The Moss Vale area was once occupied by the Gundangara people, though they had disappeared by the 1870s, partly due to the loss of their hunting land to European settlers. Governor Hunter sent a party led by ex-convict John Wilson to investigate the area in 1798.  Various others explored the area up to 1815, including John Warby, George Caley, Hamilton Hume and John Oxley. Hume, Charles Throsby and Joseph Wild explored the area west of Sutton Forest in 1817 and in 1818, together with James Meehan, they explored the area between Moss Vale and Jervis Bay. Governor Macquarie granted Throsby , known as Throsby Park, at Bong Bong, on the northeastern outskirts of Moss Vale and put him in charge of building the  Old Argyle Road from Sydney to Goulburn in 1819. This road was replaced in the 1830s by a more direct road via Berrima surveyed by Thomas Mitchell and most of the population of Bong Bong moved to Berrima.  The heritage-listed property of Throsby Park house was built about 1834, six years after Throsby's suicide.
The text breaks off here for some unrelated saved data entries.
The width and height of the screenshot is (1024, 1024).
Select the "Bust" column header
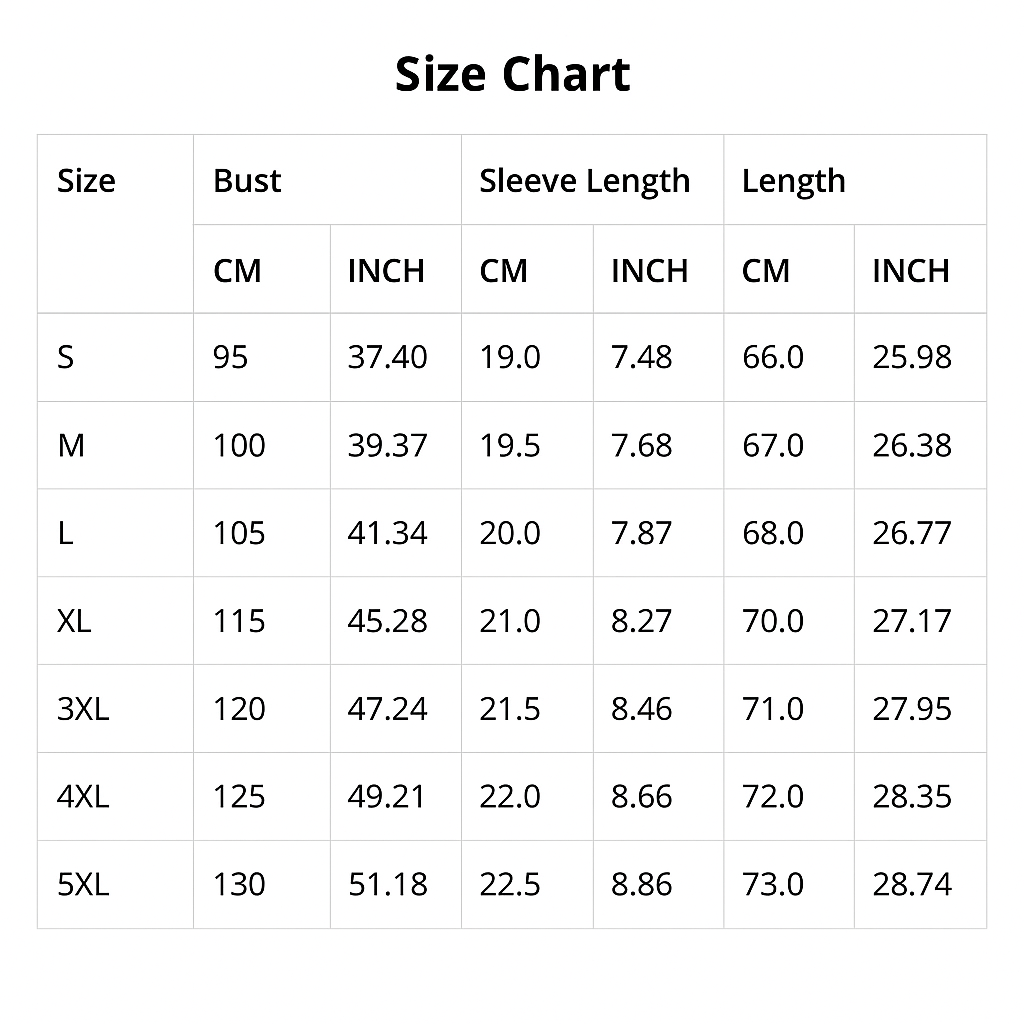coord(247,181)
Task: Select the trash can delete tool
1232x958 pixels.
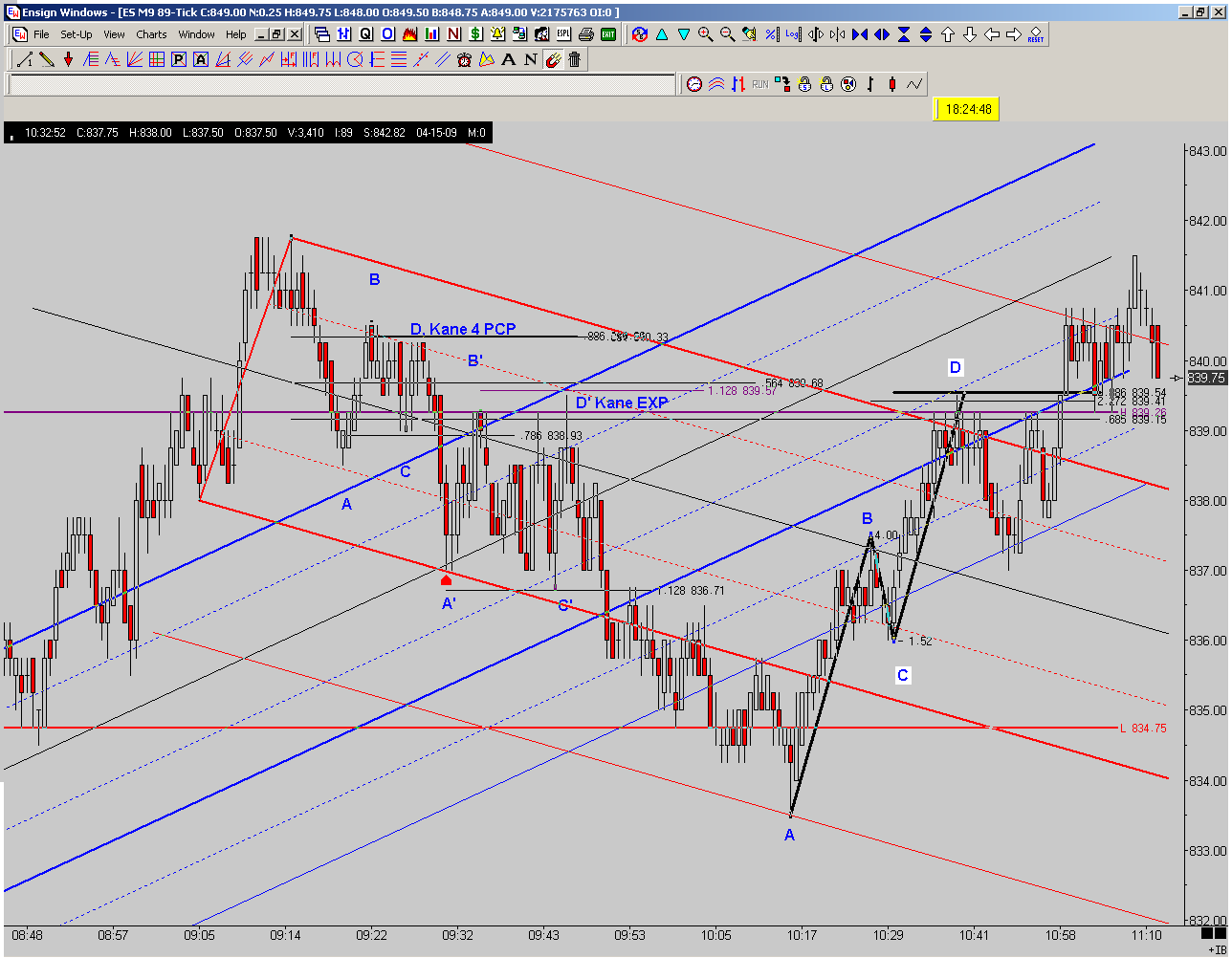Action: [x=575, y=59]
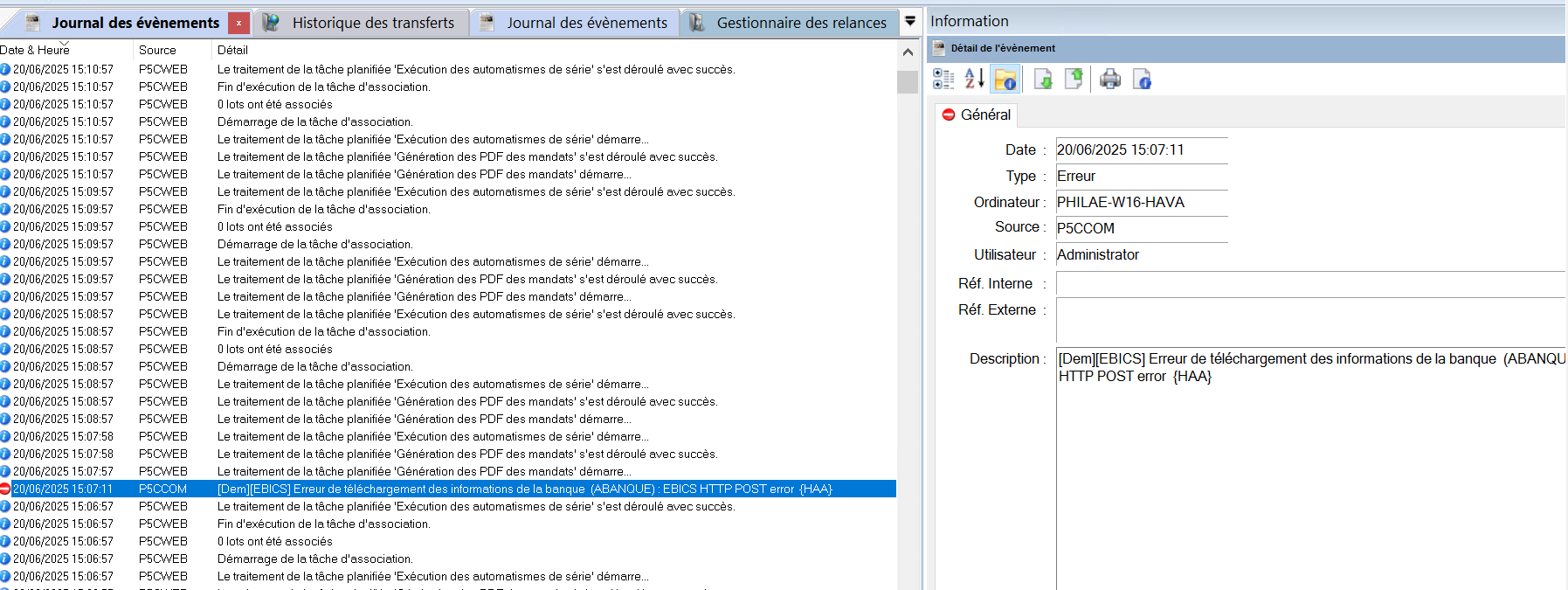
Task: Toggle the folder info icon
Action: point(1005,80)
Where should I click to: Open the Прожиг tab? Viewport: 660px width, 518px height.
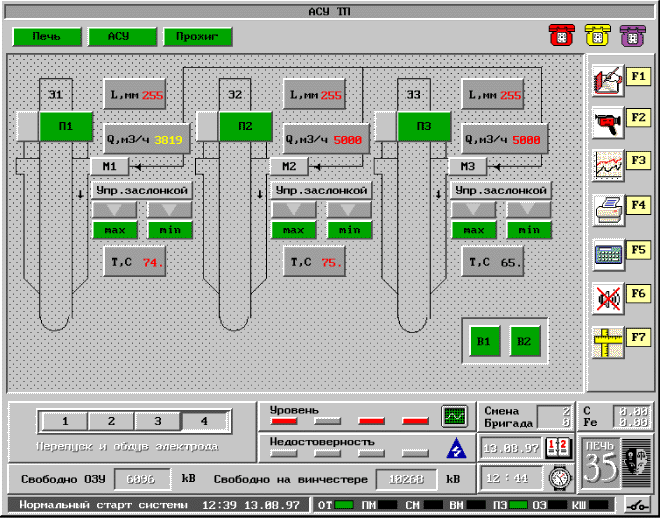pos(198,37)
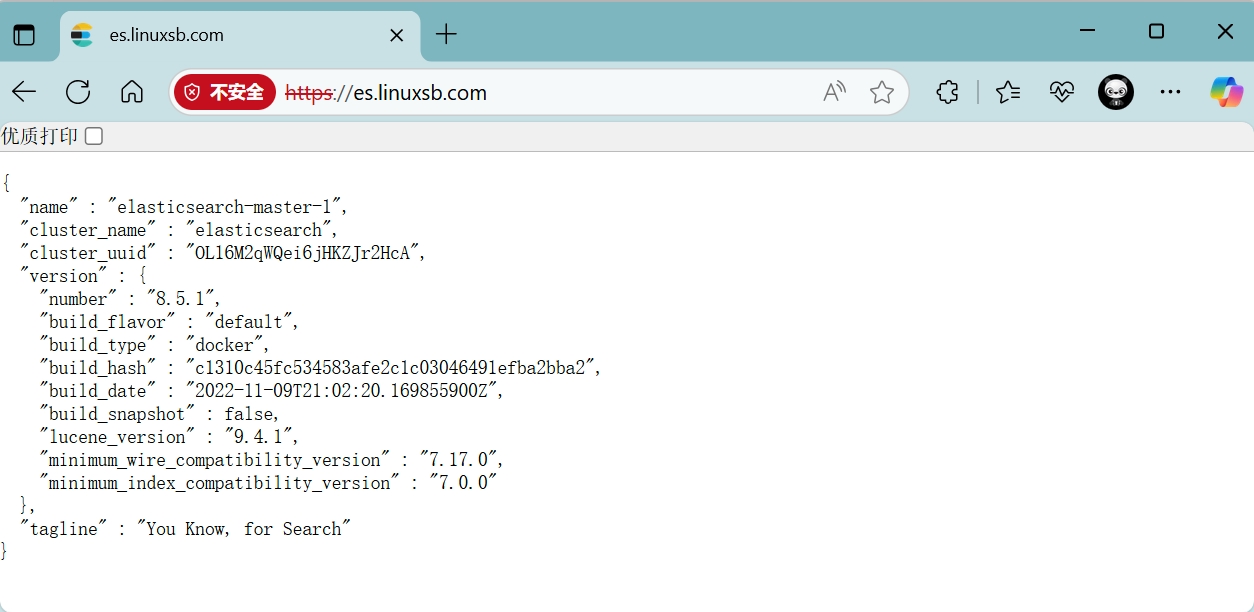Open the browser home page

click(x=132, y=93)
The area, which was considered to be part of Sutton Forest, remained rural until the coming of the railway. Subdivision part of Throsby Park for the town of Moss Vale, named after Jemmy Moss, a herdsman at Throsby Park, commenced in 1864, in anticipation of the opening of Sutton Forest railway station in 1867 at the intersection with Old Argyle Road.  Governor Belmore rented Throsby Park from 1870 to 1872 to what is commonly believed to escape the summer heat of Sydney. The railway and the Robertson Land Acts encouraged denser settlement by selectors in the Southern Highlands and led to the growth of Moss Vale as a town.  In 1877 Sutton Forest railway station was renamed Moss Vale.

Climate
Moss Vale has an oceanic climate (Cfb) with warm summers and cool winters.

Heritage listings 
Moss Vale has a number of heritage-listed sites, including:
 Church Road: Throsby Park
 Main Southern railway: Moss Vale railway station
 Main Southern railway 146.037: Argyle Street railway bridge
 Oldbury Road: Oldbury Farm

Population
At the 2021 census, 9,310 people were living in Moss Vale.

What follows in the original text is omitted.